Malditos bastardos. No quieres caldo, toma dos tazas

Por Nuria López Priego 
No basta con apellidarla “menor”. Por mucho guapito de cara que la protagonice, la última película de Quentin Tarantino, Malditos bastardos, es insulsa, paranoica, larga hasta morir y absolutamente prescindible.
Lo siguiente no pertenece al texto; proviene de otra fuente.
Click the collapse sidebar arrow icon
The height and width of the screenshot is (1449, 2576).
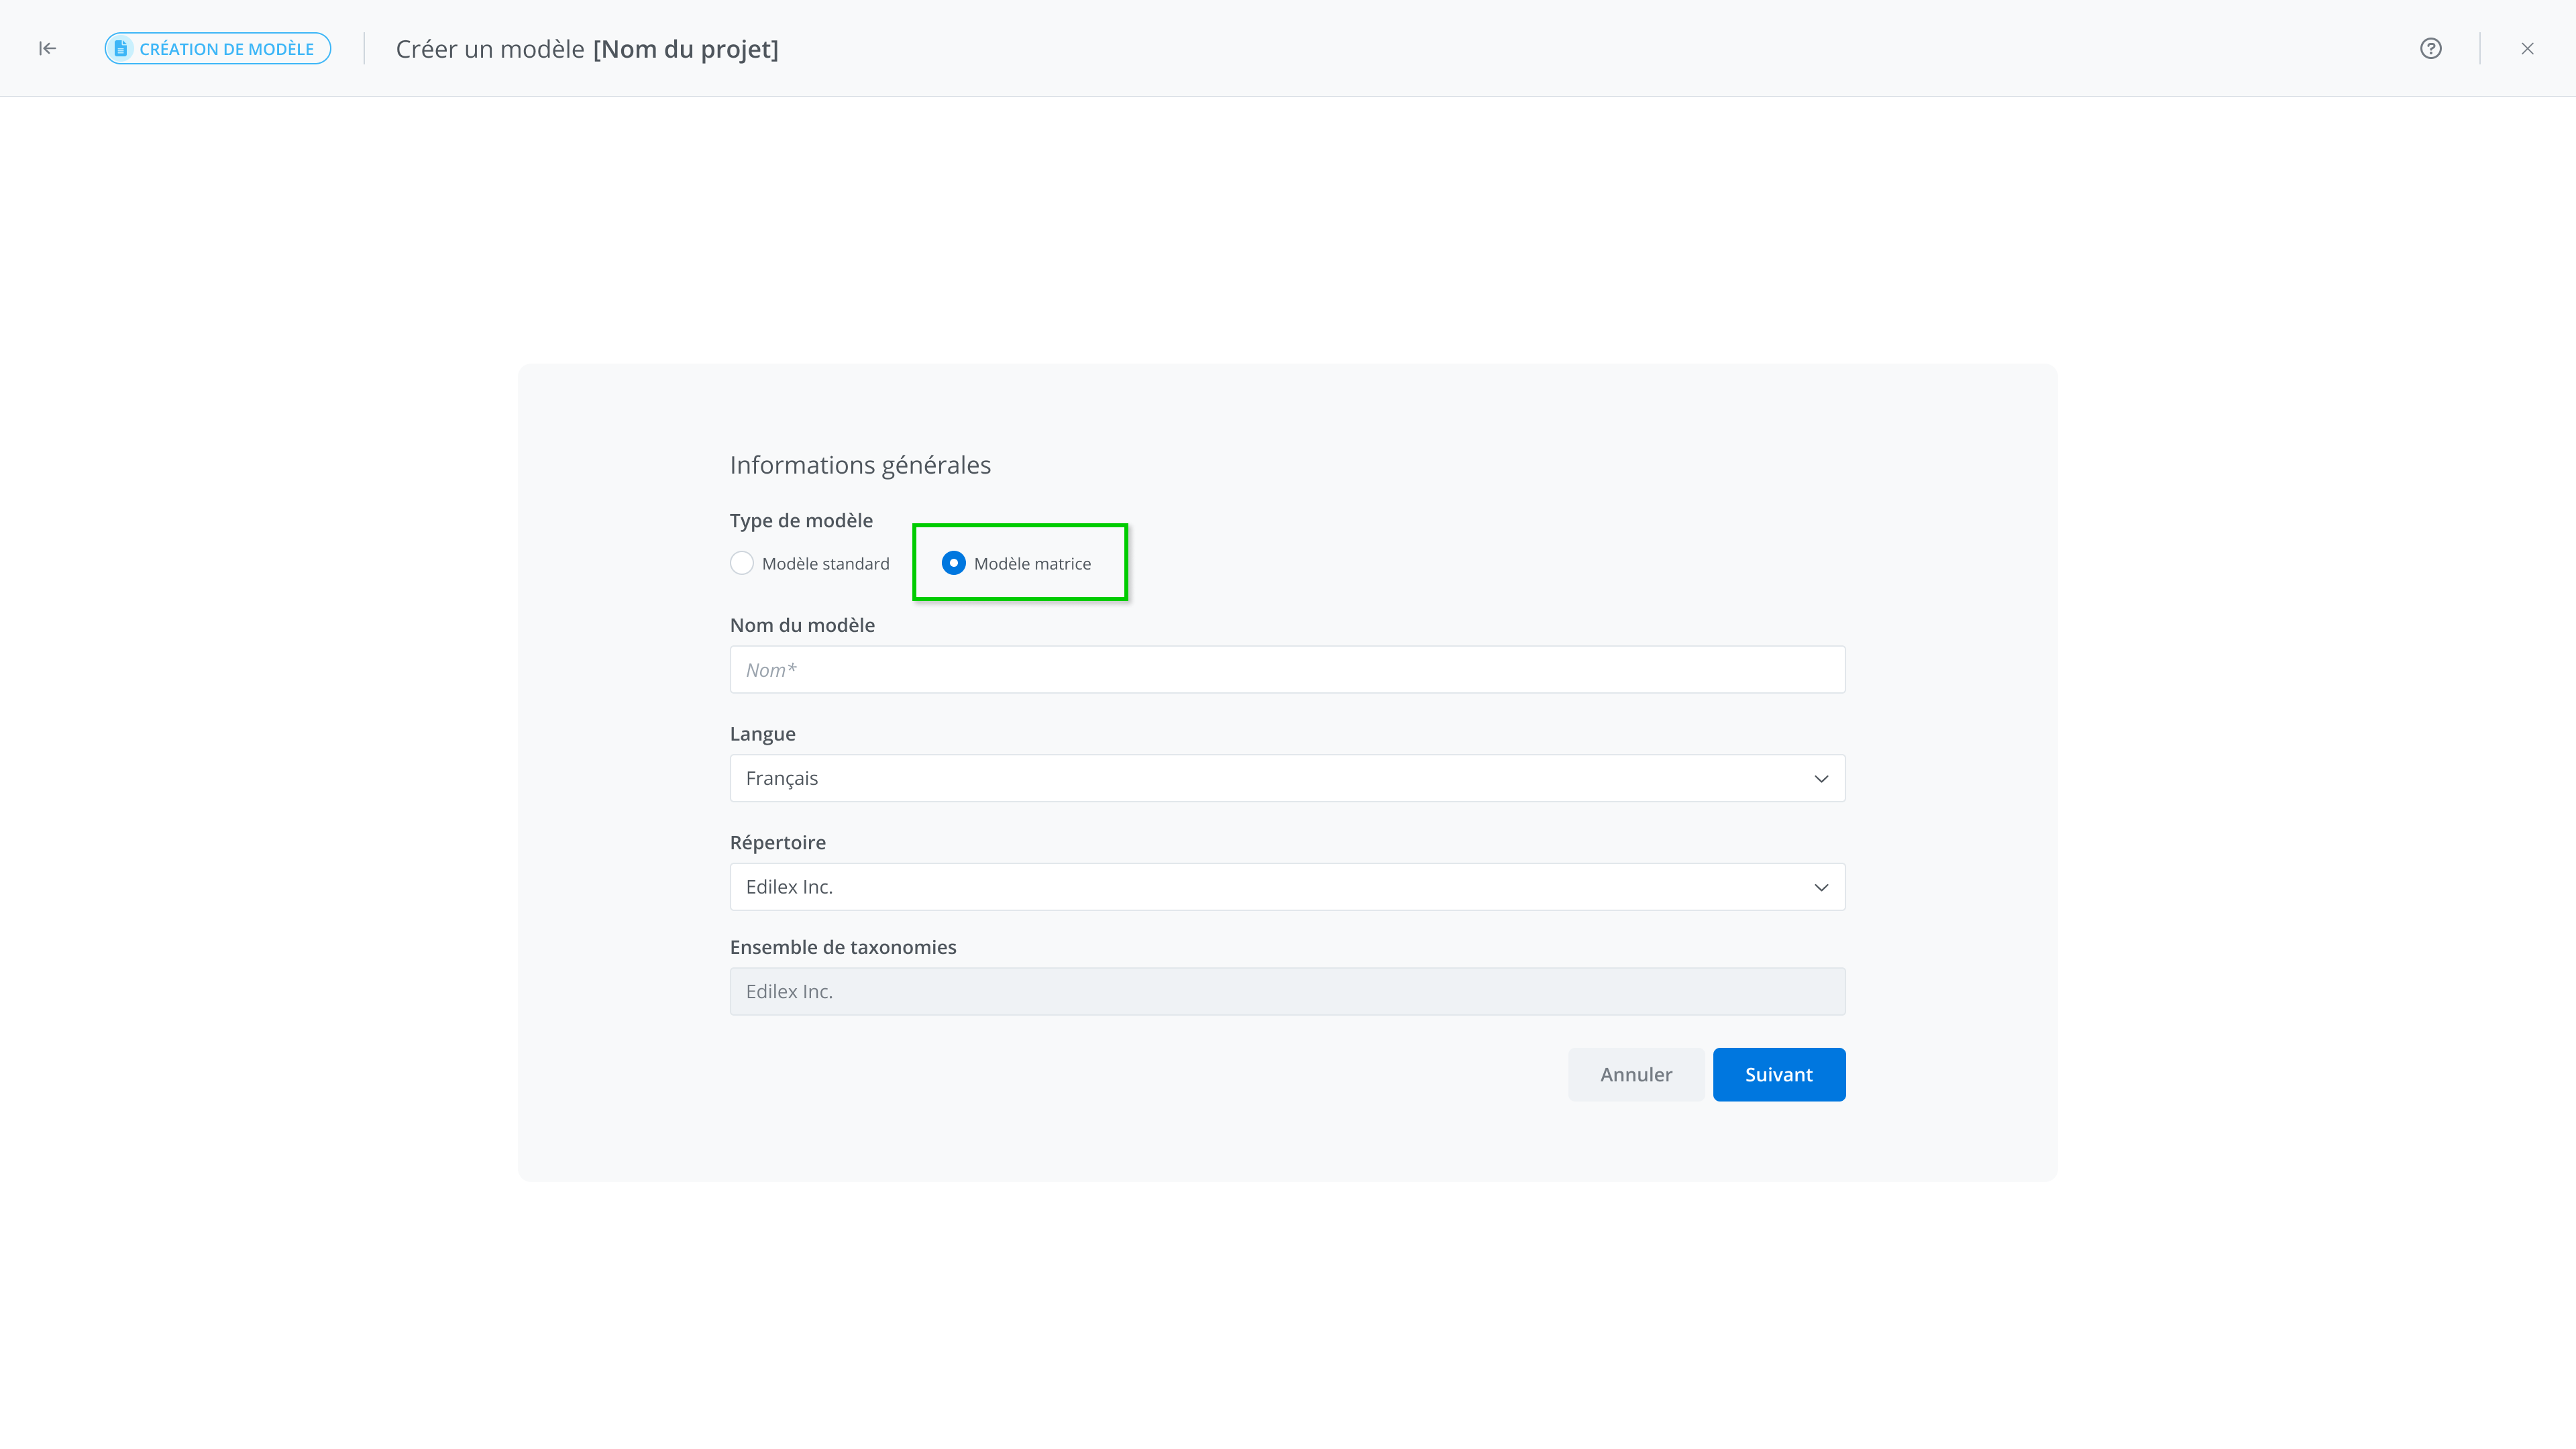pos(47,48)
    07 oct 2009 / 11:26 H.

    Si derrapes cinematográficos sorprendentes, arriesgados y originales, como Reservoir Dogs (1992), Pulp Fiction (1994) o Jackie Brown (1997), lo catapultaron al Olimpo de los dioses que pueblan el universo del séptimo arte y le concedieron el título de l’enfant terrible de Hollywood, Malditos bastardos es un accidente audiovisual de 153 minutos que debería haber acabado en el primer cuarto de hora, en ese homenaje insuperable al artífice del spaghetti western, Sergio Leone, y a la primera secuencia de Hasta que llegó su hora (1968). Pero, entonces, el largo ya no hubiera sido largo, sino corto, y resulta que los cortos no reciben los mismos aplausos. Tanto es así que la Academia de Cine española pretendió en 2007 erradicar esta categoría de los Goya. 
    El problema de Malditos bastardos es que se atraganta de tanto como dura, por no hablar ya del esperpéntico argumento del film, insostenible por todas partes. 
    A pesar de ello, la película es una demostración perfecta del increíble y envidiable dominio que posee Quentin Tarantino en la construcción de cada plano. Son soberbios los cenitales que puntean el film. A ello hay que añadir la maestría con que están elaborados algunos de los diálogos, la fotografía, el color de la película y su magnífica y cuidada banda sonora, algo que, por otra parte, tampoco sorprende demasiado viniendo de un melómano como el estadounidense. En fin, después de una bajada, aseguran que viene una subida. Quizá nos espere en la próxima “tarantiniada”.